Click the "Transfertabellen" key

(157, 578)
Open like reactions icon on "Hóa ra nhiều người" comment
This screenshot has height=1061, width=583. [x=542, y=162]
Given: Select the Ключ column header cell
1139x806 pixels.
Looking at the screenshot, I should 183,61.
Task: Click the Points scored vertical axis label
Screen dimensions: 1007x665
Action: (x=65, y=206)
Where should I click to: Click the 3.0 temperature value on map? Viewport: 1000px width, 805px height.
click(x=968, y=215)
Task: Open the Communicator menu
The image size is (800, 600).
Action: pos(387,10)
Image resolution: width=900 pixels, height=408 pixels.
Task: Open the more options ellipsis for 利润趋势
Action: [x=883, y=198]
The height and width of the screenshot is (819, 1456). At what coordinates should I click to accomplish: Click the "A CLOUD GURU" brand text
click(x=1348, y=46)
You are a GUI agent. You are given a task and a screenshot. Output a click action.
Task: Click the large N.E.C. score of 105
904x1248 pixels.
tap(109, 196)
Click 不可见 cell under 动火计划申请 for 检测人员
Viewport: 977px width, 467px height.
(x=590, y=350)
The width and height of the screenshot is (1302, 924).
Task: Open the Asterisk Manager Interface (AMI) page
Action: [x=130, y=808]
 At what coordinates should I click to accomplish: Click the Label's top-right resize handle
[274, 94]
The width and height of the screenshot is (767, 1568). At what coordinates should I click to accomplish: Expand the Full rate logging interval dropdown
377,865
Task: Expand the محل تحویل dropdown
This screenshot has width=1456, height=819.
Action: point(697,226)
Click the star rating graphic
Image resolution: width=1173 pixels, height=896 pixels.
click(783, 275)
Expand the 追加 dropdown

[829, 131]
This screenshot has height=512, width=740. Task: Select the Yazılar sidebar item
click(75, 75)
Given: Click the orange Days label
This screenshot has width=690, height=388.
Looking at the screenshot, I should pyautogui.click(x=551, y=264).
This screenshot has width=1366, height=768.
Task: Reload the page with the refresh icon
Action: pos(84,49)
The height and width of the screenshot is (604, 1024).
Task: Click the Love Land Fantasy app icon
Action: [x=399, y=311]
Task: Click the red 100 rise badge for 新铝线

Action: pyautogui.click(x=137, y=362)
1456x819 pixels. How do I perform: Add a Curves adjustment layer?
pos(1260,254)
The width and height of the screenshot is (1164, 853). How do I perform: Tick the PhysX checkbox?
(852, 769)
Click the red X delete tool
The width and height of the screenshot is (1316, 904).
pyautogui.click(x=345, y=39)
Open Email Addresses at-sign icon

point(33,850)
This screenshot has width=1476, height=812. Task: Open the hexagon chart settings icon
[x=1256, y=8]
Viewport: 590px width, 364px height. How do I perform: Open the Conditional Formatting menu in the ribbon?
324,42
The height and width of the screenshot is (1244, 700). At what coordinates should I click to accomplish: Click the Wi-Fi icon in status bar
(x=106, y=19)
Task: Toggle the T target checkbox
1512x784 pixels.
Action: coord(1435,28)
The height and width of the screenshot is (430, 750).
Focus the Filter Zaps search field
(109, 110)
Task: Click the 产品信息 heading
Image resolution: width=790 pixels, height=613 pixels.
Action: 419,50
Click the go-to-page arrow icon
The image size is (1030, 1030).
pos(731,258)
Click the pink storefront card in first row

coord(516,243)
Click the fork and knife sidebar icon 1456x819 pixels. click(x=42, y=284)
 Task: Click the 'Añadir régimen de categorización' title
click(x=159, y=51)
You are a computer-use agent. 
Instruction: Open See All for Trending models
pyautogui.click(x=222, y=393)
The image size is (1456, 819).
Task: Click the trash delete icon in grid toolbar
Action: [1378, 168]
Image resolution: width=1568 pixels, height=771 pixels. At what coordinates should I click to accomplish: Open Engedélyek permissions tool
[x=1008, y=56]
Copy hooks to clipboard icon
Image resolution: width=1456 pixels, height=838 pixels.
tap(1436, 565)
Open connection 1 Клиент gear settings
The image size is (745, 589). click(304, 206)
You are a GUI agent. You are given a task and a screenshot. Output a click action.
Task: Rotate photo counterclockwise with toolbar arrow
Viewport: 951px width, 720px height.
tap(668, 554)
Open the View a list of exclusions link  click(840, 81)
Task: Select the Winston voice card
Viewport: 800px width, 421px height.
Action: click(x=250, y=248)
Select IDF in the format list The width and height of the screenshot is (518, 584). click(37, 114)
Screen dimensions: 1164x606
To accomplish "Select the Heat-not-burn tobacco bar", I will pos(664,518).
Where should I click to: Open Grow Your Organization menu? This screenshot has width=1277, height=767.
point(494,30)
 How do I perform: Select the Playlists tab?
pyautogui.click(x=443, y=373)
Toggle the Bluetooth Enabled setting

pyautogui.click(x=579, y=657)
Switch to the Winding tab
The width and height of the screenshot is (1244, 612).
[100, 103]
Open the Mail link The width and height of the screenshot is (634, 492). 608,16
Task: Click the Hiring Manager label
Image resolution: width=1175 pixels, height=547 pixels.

-- -- --

**WRITTEN REQUEST**
Can you reproduce every one of the rows above word for word, from the first to the last?

**EXPECTED ANSWER**
Click the "Transfertabellen" key

(157, 578)
Open like reactions icon on "Hóa ra nhiều người" comment
This screenshot has height=1061, width=583. [x=542, y=162]
Given: Select the Ключ column header cell
1139x806 pixels.
Looking at the screenshot, I should 183,61.
Task: Click the Points scored vertical axis label
Screen dimensions: 1007x665
Action: (x=65, y=206)
Where should I click to: Click the 3.0 temperature value on map? Viewport: 1000px width, 805px height.
click(x=968, y=215)
Task: Open the Communicator menu
The image size is (800, 600).
Action: pos(387,10)
Image resolution: width=900 pixels, height=408 pixels.
Task: Open the more options ellipsis for 利润趋势
Action: [x=883, y=198]
The height and width of the screenshot is (819, 1456). At what coordinates should I click to accomplish: Click the "A CLOUD GURU" brand text
click(x=1348, y=46)
You are a GUI agent. You are given a task and a screenshot. Output a click action.
Task: Click the large N.E.C. score of 105
904x1248 pixels.
tap(109, 196)
Click 不可见 cell under 动火计划申请 for 检测人员
Viewport: 977px width, 467px height.
(x=590, y=350)
The width and height of the screenshot is (1302, 924).
Task: Open the Asterisk Manager Interface (AMI) page
Action: [x=130, y=808]
 At what coordinates should I click to accomplish: Click the Label's top-right resize handle
[274, 94]
The width and height of the screenshot is (767, 1568). At what coordinates should I click to accomplish: Expand the Full rate logging interval dropdown
377,865
Task: Expand the محل تحویل dropdown
This screenshot has width=1456, height=819.
Action: point(697,226)
Click the star rating graphic
Image resolution: width=1173 pixels, height=896 pixels.
click(783, 275)
Expand the 追加 dropdown

[829, 131]
This screenshot has height=512, width=740. Task: Select the Yazılar sidebar item
click(75, 75)
Given: Click the orange Days label
This screenshot has width=690, height=388.
Looking at the screenshot, I should pyautogui.click(x=551, y=264).
This screenshot has width=1366, height=768.
Task: Reload the page with the refresh icon
Action: pos(84,49)
The height and width of the screenshot is (604, 1024).
Task: Click the Love Land Fantasy app icon
Action: [x=399, y=311]
Task: Click the red 100 rise badge for 新铝线

Action: pyautogui.click(x=137, y=362)
1456x819 pixels. How do I perform: Add a Curves adjustment layer?
pos(1260,254)
The width and height of the screenshot is (1164, 853). How do I perform: Tick the PhysX checkbox?
(852, 769)
Click the red X delete tool
The width and height of the screenshot is (1316, 904).
pyautogui.click(x=345, y=39)
Open Email Addresses at-sign icon

point(33,850)
This screenshot has width=1476, height=812. Task: Open the hexagon chart settings icon
[x=1256, y=8]
Viewport: 590px width, 364px height. How do I perform: Open the Conditional Formatting menu in the ribbon?
324,42
The height and width of the screenshot is (1244, 700). At what coordinates should I click to accomplish: Click the Wi-Fi icon in status bar
(x=106, y=19)
Task: Toggle the T target checkbox
1512x784 pixels.
Action: coord(1435,28)
The height and width of the screenshot is (430, 750).
Focus the Filter Zaps search field
(109, 110)
Task: Click the 产品信息 heading
Image resolution: width=790 pixels, height=613 pixels.
Action: 419,50
Click the go-to-page arrow icon
The image size is (1030, 1030).
pos(731,258)
Click the pink storefront card in first row

coord(516,243)
Click the fork and knife sidebar icon 1456x819 pixels. click(x=42, y=284)
 Task: Click the 'Añadir régimen de categorización' title
click(x=159, y=51)
You are a computer-use agent. 
Instruction: Open See All for Trending models
pyautogui.click(x=222, y=393)
The image size is (1456, 819).
Task: Click the trash delete icon in grid toolbar
Action: [1378, 168]
Image resolution: width=1568 pixels, height=771 pixels. At what coordinates should I click to accomplish: Open Engedélyek permissions tool
[x=1008, y=56]
Copy hooks to clipboard icon
Image resolution: width=1456 pixels, height=838 pixels.
tap(1436, 565)
Open connection 1 Клиент gear settings
The image size is (745, 589). click(304, 206)
You are a GUI agent. You are given a task and a screenshot. Output a click action.
Task: Rotate photo counterclockwise with toolbar arrow
Viewport: 951px width, 720px height.
tap(668, 554)
Open the View a list of exclusions link  click(840, 81)
Task: Select the Winston voice card
Viewport: 800px width, 421px height.
Action: click(x=250, y=248)
Select IDF in the format list The width and height of the screenshot is (518, 584). click(37, 114)
Screen dimensions: 1164x606
To accomplish "Select the Heat-not-burn tobacco bar", I will pos(664,518).
Where should I click to: Open Grow Your Organization menu? This screenshot has width=1277, height=767.
point(494,30)
 How do I perform: Select the Playlists tab?
pyautogui.click(x=443, y=373)
Toggle the Bluetooth Enabled setting

pyautogui.click(x=579, y=657)
Switch to the Winding tab
The width and height of the screenshot is (1244, 612).
[100, 103]
Open the Mail link The width and height of the screenshot is (634, 492). 608,16
Task: Click the Hiring Manager label
Image resolution: width=1175 pixels, height=547 pixels.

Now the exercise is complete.